§ Exercise goal: Count the lines in the records below that contain the string "section", and reply with only that number.

(Pointing records for text and elements)
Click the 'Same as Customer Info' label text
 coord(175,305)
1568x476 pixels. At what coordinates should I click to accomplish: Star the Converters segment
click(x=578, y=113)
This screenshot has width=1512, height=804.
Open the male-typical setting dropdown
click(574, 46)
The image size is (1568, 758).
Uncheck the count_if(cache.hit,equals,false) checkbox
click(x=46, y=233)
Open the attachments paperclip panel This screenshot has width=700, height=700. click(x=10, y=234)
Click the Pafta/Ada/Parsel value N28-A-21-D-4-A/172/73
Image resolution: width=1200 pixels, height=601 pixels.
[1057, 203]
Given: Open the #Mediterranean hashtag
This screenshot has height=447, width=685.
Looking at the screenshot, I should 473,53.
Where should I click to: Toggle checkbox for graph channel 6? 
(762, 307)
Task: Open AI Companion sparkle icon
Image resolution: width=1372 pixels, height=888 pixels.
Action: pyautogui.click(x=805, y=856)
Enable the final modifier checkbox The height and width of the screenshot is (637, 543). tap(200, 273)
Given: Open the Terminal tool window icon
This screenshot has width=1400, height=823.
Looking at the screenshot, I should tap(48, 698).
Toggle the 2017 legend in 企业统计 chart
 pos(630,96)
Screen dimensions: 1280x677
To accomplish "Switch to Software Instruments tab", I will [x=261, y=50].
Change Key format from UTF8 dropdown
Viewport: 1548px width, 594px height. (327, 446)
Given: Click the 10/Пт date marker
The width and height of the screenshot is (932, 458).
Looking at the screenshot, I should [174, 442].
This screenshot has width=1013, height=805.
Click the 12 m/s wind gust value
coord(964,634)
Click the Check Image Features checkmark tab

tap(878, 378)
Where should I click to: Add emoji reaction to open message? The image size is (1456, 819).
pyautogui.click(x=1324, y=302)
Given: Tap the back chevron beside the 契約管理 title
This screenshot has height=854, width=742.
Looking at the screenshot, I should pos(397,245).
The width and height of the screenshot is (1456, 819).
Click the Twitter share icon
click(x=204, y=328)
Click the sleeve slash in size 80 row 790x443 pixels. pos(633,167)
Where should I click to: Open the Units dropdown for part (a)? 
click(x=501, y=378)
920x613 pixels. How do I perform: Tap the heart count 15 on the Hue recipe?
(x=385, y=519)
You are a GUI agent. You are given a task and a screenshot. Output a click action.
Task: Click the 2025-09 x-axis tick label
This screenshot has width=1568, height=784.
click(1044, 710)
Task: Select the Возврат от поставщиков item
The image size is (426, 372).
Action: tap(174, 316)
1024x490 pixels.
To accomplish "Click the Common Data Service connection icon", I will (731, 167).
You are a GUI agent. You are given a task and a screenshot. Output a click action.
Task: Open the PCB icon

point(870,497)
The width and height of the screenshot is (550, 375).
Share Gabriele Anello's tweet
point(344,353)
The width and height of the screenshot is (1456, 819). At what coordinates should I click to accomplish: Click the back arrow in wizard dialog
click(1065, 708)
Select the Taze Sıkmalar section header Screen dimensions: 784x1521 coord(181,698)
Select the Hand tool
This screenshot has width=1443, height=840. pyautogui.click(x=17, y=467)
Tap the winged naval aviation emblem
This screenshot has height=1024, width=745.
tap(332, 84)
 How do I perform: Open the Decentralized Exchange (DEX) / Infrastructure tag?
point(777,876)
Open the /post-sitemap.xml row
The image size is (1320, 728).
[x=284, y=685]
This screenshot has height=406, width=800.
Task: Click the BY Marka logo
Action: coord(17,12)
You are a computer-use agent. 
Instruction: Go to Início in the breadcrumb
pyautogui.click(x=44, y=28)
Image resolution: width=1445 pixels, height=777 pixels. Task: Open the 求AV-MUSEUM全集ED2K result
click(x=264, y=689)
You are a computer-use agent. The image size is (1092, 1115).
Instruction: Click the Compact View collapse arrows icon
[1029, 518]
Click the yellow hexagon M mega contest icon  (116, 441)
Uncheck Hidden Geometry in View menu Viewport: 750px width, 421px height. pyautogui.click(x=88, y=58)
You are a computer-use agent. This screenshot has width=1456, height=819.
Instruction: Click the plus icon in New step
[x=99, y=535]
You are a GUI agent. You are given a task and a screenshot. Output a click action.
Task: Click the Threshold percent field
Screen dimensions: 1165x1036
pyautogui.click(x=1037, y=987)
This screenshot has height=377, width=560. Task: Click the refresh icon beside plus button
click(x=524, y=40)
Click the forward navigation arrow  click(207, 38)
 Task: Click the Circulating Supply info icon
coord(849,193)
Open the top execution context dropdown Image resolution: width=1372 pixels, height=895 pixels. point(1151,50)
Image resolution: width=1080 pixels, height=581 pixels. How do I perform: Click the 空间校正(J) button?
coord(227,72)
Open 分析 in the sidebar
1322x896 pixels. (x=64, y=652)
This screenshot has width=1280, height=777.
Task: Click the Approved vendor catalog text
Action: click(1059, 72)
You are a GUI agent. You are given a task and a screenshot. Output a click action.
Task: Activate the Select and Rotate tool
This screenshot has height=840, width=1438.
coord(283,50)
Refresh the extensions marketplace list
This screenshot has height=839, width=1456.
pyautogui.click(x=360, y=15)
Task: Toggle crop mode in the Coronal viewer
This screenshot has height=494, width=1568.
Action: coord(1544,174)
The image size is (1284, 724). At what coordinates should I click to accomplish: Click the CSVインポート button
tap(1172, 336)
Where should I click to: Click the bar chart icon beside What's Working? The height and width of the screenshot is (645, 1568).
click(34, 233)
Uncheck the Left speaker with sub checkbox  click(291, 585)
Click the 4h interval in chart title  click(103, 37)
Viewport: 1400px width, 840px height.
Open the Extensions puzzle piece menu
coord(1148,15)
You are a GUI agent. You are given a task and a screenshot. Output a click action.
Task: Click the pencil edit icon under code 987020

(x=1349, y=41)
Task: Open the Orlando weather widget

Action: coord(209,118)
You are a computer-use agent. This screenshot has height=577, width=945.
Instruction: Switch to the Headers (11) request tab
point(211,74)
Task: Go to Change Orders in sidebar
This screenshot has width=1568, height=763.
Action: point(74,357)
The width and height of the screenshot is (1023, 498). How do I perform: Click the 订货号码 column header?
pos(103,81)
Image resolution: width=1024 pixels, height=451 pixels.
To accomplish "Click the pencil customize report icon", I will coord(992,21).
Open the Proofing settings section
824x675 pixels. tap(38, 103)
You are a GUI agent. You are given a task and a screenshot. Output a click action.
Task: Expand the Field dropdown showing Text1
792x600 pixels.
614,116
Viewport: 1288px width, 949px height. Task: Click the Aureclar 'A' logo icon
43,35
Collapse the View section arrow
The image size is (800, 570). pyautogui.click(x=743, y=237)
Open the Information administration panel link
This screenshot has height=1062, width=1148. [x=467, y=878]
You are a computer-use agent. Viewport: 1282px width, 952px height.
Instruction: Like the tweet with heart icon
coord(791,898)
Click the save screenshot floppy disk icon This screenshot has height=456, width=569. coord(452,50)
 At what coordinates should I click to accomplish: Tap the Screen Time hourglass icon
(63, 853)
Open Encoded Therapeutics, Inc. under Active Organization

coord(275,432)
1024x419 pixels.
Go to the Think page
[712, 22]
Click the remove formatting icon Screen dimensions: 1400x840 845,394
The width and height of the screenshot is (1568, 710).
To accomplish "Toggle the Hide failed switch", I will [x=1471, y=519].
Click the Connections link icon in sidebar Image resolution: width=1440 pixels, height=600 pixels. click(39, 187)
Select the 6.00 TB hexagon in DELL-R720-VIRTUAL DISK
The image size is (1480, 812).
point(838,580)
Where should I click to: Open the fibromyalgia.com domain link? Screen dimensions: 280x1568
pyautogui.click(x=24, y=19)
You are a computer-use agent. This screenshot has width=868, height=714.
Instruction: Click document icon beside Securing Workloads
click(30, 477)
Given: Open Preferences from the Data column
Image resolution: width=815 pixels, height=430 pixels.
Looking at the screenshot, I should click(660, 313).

§ Correct response: 3